● What to produce: Give the number of lines in the records below that contain the word "This", and nothing more.

● Data:
------------------------------

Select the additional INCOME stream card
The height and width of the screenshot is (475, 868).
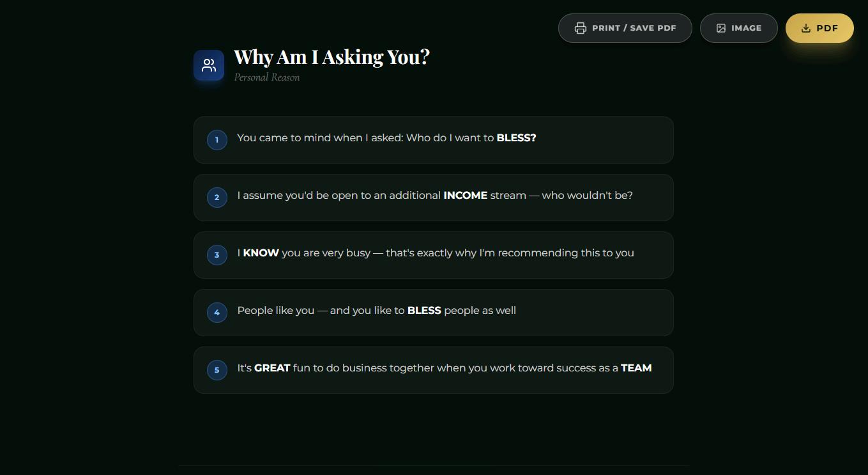pyautogui.click(x=434, y=198)

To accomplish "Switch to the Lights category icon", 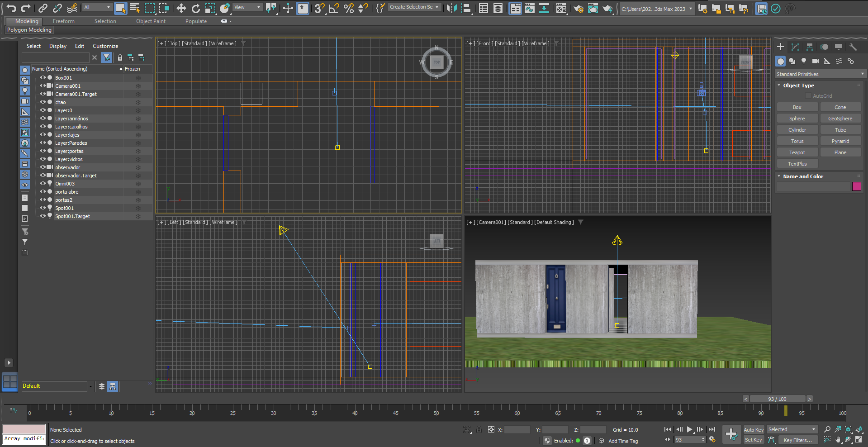I will [803, 61].
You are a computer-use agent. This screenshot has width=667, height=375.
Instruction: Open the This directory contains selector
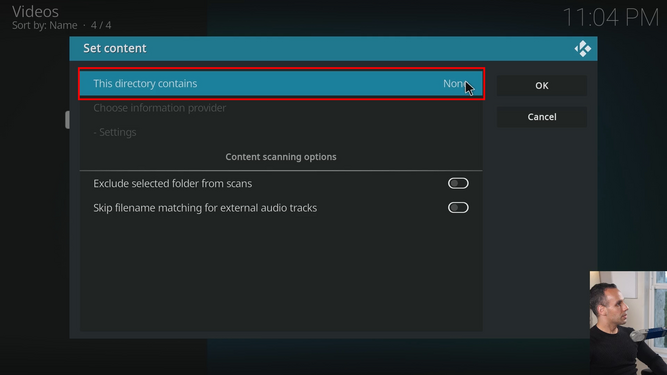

------------------------------

● Solution to the problem: 2